● **Exercise aim**: Reproduce verbatim the lines of the listing below, starting from the line that contains "Image resolution: width=1495" and continuing through the end of the listing, both ends included.

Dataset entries
★ ★ ★ ★
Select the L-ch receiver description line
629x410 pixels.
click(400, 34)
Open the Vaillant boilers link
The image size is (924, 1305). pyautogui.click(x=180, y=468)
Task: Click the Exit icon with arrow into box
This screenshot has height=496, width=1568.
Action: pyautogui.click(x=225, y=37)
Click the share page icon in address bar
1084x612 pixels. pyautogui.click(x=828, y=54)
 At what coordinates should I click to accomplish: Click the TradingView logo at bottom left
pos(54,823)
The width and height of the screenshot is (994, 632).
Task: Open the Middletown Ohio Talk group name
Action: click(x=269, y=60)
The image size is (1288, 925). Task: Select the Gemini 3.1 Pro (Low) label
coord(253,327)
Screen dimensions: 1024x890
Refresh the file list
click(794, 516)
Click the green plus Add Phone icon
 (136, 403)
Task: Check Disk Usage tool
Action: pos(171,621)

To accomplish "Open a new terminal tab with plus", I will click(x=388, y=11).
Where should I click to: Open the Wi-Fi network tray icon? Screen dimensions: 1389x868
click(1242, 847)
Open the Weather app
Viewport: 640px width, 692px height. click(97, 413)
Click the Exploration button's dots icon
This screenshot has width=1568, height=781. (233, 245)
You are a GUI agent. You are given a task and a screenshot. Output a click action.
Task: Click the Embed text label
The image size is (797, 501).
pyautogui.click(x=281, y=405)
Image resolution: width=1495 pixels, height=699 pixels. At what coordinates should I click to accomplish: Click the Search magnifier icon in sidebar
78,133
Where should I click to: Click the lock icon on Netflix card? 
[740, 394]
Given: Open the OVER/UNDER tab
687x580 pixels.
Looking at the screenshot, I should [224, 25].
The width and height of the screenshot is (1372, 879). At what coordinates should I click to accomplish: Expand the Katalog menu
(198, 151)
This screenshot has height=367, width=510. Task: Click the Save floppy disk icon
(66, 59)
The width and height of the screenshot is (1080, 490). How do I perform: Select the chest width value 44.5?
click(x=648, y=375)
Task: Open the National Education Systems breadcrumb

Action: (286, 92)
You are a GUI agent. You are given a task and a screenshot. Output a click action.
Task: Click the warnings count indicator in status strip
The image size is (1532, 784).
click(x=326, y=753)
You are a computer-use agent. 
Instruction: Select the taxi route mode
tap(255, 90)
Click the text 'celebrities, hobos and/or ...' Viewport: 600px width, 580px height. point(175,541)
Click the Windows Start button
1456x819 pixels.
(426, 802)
★ ★ ★ ★
● **Written solution**:
Image resolution: width=1495 pixels, height=699 pixels. At what coordinates should I click to accomplish: Click the Search magnifier icon in sidebar
78,133
Where should I click to: Click the lock icon on Netflix card? 
[740, 394]
Given: Open the OVER/UNDER tab
687x580 pixels.
Looking at the screenshot, I should [224, 25].
The width and height of the screenshot is (1372, 879). At what coordinates should I click to accomplish: Expand the Katalog menu
(198, 151)
This screenshot has height=367, width=510. Task: Click the Save floppy disk icon
(66, 59)
The width and height of the screenshot is (1080, 490). How do I perform: Select the chest width value 44.5?
click(x=648, y=375)
Task: Open the National Education Systems breadcrumb

Action: (286, 92)
You are a GUI agent. You are given a task and a screenshot. Output a click action.
Task: Click the warnings count indicator in status strip
The image size is (1532, 784).
click(x=326, y=753)
You are a computer-use agent. 
Instruction: Select the taxi route mode
tap(255, 90)
Click the text 'celebrities, hobos and/or ...' Viewport: 600px width, 580px height. point(175,541)
Click the Windows Start button
1456x819 pixels.
(426, 802)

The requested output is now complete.